The so-called “Intentionally Defective Grantor Trust” (“IDGT”) has become a very popular estate planning technique. An IDGT is a trust that does not contain any provision that would cause the assets of the trust to be included in the taxable estate of the person who created and funded the trust. However, the trust does contain a provision that makes it a “grantor” trust for income tax purposes. An income tax grantor trust is essentially ignored and all its income and deductions are reported on its grantor’s income tax returns.

If an appreciating asset is sold to an IDGT for its current fair market value (usually for consideration including a substantial promissory note), no gift tax results. The seller also does not recognize any income tax gain from the sale or any interest income from the note payments, since the trust and hence the sale itself are disregarded for income tax purposes. If the asset appreciates before the death of the seller/grantor, that appreciation has been removed from his taxable estate at no tax cost whatsoever since the trust assets are not included in his taxable estate. The IDGT can present an attractive way for parents to transfer appreciating assets to their children.

Only a few trust provisions make a trust a grantor trust for income tax purposes yet do not require its assets to be included in the grantor’s taxable estate for estate tax purposes. One such commonly used provision is the power to take assets that the grantor had contributed out of the trust and replace them with assets of equivalent value. This is commonly referred to as a “power of substitution.” While this provision has been in common use, there had been a lingering concern that the IRS might take the position that a power of substitution did cause the trust assets to be includible in the grantor’s estate under IRC Section 2036, which includes assets that a decedent had transferred but over which he had retained some degree of control.
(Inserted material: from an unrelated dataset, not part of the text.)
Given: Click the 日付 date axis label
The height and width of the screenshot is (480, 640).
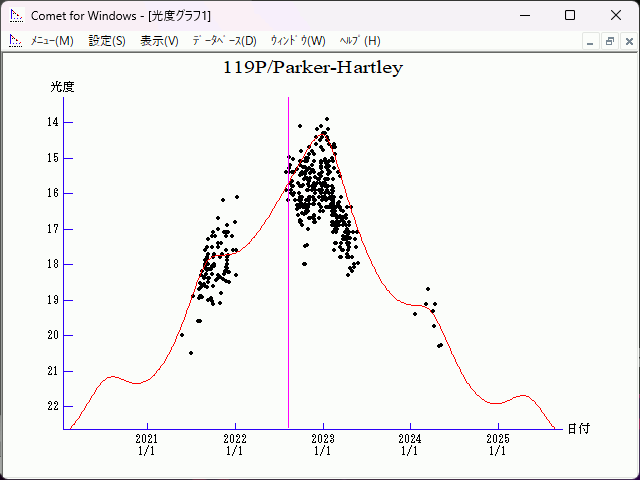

In Rev. Rul. 2008-22 (April 17, 2008), the IRS significantly alleviated this concern. The ruling holds that such a power of substitution will not result in Section 2036 inclusion provided: i) the trustee of the trust has a fiduciary obligation to ensure the grantor’s compliance with the terms of the power by satisfying itself that the asset withdrawn and the asset transferred to replace it are in fact of equivalent value; and ii) the power of substitution cannot be exercised in a manner that can shift benefits among trust beneficiaries. This ruling should ensure the continued popularity of these trusts for wealth transfer planning; however, in the ruling, the IRS described the power in a somewhat different manner than it is described in the statute. Extreme care should be taken in drafting these provisions. It may be appropriate to include a second power that would make the trust a grantor trust without causing the trust assets to be includible in the grantor’s taxable estate. We have made appropriate modifications to the forms we use for these trusts.